The debate over the film’s content, which at moments provoked laughter among the premiere audience, is the latest challenge for “Zapata.”
Arau signed on to the project, originally set to be shot in English, in 1997, only to see Universal drop out.
Controversy later arose when he cast Fernandez as the singer had almost no acting experience. Further skepticism arose when Arau chose pop singer Lucero for one of the female roles.
Arau struggled to secure financing, refusing cash from the government film funding board, and then spent far longer in post-production than expected.
Pic missed its screening date in the Guadalajara Film Festival in March and canceled a gala premiere April 13.

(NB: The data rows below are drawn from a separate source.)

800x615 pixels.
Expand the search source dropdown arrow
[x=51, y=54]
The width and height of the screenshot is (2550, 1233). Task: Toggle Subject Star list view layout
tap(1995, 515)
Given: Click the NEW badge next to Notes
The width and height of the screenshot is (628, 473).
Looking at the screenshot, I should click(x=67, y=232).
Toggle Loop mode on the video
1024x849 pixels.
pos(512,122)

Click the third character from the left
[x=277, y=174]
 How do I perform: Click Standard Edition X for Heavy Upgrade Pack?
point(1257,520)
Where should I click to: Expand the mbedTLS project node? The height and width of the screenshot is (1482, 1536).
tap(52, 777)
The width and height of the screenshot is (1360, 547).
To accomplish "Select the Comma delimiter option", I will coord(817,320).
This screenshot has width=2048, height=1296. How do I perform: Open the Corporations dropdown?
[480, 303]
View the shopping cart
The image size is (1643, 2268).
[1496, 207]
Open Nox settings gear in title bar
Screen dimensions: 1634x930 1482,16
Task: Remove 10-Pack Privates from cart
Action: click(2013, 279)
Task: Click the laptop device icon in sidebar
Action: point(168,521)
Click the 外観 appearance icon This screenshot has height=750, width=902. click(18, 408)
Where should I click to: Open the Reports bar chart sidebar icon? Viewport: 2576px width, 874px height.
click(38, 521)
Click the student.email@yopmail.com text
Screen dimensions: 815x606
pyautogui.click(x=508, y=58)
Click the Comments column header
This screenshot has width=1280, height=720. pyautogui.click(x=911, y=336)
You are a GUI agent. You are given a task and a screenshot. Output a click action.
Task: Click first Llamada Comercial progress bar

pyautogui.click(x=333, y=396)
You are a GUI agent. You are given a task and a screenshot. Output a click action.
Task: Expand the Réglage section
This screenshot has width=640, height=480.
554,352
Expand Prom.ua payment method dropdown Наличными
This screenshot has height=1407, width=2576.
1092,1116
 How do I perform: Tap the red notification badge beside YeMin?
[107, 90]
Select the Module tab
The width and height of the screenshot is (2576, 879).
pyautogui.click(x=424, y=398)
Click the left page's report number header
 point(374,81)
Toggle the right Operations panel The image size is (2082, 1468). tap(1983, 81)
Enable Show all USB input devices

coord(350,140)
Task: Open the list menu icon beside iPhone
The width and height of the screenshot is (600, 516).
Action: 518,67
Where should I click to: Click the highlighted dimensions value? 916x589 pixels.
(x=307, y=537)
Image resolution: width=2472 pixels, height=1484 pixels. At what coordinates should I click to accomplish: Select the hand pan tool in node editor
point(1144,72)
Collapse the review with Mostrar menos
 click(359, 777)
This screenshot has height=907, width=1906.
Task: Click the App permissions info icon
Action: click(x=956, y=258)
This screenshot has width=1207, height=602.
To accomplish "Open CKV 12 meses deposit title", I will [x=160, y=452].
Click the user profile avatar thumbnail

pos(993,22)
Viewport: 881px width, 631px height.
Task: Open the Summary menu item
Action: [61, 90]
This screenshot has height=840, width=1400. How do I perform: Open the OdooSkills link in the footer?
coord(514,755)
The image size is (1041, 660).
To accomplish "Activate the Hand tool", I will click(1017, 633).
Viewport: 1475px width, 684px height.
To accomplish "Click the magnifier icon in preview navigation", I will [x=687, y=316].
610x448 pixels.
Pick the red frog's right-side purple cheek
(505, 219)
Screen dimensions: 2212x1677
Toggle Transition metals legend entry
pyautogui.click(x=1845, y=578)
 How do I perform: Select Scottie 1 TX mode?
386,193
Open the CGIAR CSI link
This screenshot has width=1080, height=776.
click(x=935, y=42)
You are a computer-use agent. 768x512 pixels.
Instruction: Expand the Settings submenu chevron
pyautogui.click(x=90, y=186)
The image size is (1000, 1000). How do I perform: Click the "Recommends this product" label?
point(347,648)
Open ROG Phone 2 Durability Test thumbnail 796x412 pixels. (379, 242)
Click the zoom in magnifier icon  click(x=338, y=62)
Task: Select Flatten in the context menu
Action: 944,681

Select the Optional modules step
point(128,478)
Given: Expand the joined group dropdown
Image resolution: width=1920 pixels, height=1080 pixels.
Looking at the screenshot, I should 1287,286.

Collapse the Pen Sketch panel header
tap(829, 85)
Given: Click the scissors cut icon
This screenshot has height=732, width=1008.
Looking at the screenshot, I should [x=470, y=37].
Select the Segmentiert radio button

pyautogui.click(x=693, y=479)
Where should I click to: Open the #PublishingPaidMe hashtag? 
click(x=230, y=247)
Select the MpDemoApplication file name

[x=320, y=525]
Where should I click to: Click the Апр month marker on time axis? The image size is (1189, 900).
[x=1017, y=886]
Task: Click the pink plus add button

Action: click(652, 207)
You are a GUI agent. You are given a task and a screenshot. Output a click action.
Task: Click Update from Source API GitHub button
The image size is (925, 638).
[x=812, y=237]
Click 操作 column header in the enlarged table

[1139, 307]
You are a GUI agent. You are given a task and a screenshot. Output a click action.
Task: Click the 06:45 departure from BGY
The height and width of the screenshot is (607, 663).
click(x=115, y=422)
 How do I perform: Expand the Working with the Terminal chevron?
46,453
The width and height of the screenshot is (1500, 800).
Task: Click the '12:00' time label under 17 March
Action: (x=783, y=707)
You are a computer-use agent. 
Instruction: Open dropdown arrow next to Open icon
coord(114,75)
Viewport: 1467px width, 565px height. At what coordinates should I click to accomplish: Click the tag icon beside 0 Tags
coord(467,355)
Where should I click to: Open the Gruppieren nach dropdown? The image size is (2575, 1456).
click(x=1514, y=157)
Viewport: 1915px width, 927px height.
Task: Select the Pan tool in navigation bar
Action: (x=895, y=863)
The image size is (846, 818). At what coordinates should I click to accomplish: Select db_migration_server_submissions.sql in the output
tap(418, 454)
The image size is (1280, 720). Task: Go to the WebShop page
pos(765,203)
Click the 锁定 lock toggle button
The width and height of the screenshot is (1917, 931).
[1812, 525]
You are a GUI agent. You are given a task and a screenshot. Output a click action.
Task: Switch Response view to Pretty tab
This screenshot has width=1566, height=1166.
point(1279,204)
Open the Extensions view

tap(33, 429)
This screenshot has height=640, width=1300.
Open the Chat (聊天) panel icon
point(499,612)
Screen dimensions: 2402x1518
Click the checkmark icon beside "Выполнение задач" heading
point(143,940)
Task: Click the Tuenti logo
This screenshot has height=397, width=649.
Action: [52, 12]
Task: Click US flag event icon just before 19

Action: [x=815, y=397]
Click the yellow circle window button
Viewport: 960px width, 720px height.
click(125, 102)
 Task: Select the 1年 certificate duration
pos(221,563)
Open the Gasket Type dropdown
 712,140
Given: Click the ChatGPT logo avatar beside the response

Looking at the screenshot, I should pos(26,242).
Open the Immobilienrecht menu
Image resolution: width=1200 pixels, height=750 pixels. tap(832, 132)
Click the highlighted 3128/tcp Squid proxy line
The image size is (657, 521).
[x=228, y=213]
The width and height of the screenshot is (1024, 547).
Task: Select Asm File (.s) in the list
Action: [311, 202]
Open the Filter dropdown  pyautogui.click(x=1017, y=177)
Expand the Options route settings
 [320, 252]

Distrib Videocine is releasing it on 430 copies, a huge bow for a local pic, and is betting that it can break the all-time box office record for a Mexican film, $16.6 million, set by “The Crime of Father Amaro.”
Cinepolis, Cinemex and Cinemark, three of Mexico’s four largest exhibitors, all began advanced ticket sales for the film last Friday.
(Anna Marie de la Fuente in Hollywood contributed to this report).